У нас в классе был Паша, у него верхние зубы вперед выступали. У этого с зубами нормально, нормальный вроде и имя человеческое.
– Паша… – Саныч задумался. – Знавал я одного Пашу на фанерной фабрике, редкостной тварью был, на всех барабанил напропалую. Ничего, коллектив его перевоспитал. Паша… Давай-ка, Паша, скидывай фуфайку. И не дергайся.
Саныч разрезал веревку, стягивающую пашины руки.
– Повезло тебе, фашист Паша, целых два раза. Первый раз, что осень сейчас, второй – что даже Митька тебя шлепнуть не хочет. А между прочим, мы вышли специально для этого – чтобы Митька снял своего первого фашиста. А теперь придется ему еще неизвестно сколько мучиться…
Я тяжко вздохнул.
– Так что ты, Паша, уж его не расстраивай окончательно, – посоветовал Саныч. – Давай, раздевайся.
Предатель стал стаскивать фуфайку. Это у него не очень получалось, фуфайка намокла и слезала плохо, да он и не старался особо, а может руки у него плохо действовали, затекли, запястья распухли. Но снял, скатал, положил на кочку. Под фуфайкой оказался свитер, его Паша стащил и тоже свернул очень аккуратно. Майка. Рваная, с дырьями, синюшные тощие руки, он обнял ими плечи, смотрел пусто и безразлично. Трясся, уже не дрожал.
Саныч плюнул под ноги.
– Хилый фашистик попался, – сказал он. – Расклеился весь, стружка полезла, тьфу, противно. Пошлешь его за вершей, так сдохнет. Назло ведь сдохнет, по харе его вижу…
Саныч поглядел на меня.
– Я могу слазить, – сказал я. – Там ведь неглубоко, кажется.

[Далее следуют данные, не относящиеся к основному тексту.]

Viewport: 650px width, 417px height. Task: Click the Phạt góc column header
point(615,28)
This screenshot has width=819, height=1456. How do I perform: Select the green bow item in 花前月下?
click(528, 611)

Это справедливо. Саныч верши ставил, в воде мок, а я на берегу сидел, ждал, теперь наоборот. Я стал раздеваться. Ну, буду чуть мокрее, чем раньше, тут до отряда уже не далеко, не растаю.
– Погоди, – помотал головой Саныч.
– Что?
– У тебя ведь воспаление легких было недавно?
– Так это ведь когда…
На самом деле давно, в прошлом году, или давнее, или… Откуда он знает, интересно, я вроде никому не рассказывал… А может и рассказывал.
– Лучше я сам слажу, – сказал Саныч. – Я в октябре купался однажды на спор – и ничего. А дед мой зимой в прорубь нырял…
Сейчас еще про подковы скажет.
– И гвозди лбом забивал, – вместо этого сказал Саныч. – А я так не умею. Ладно…
Саныч разоблачился по-военному быстро, до черных трусов. Велел мне приглядывать за Пашей, пистолета с него не сводить, если что – стрелять насмерть, чтобы потом не возёхаться. Хотя можно было и не предупреждать – этот Паша расквасился до такого состояния, что даже сидел с трудом, все на бок завалиться стремился.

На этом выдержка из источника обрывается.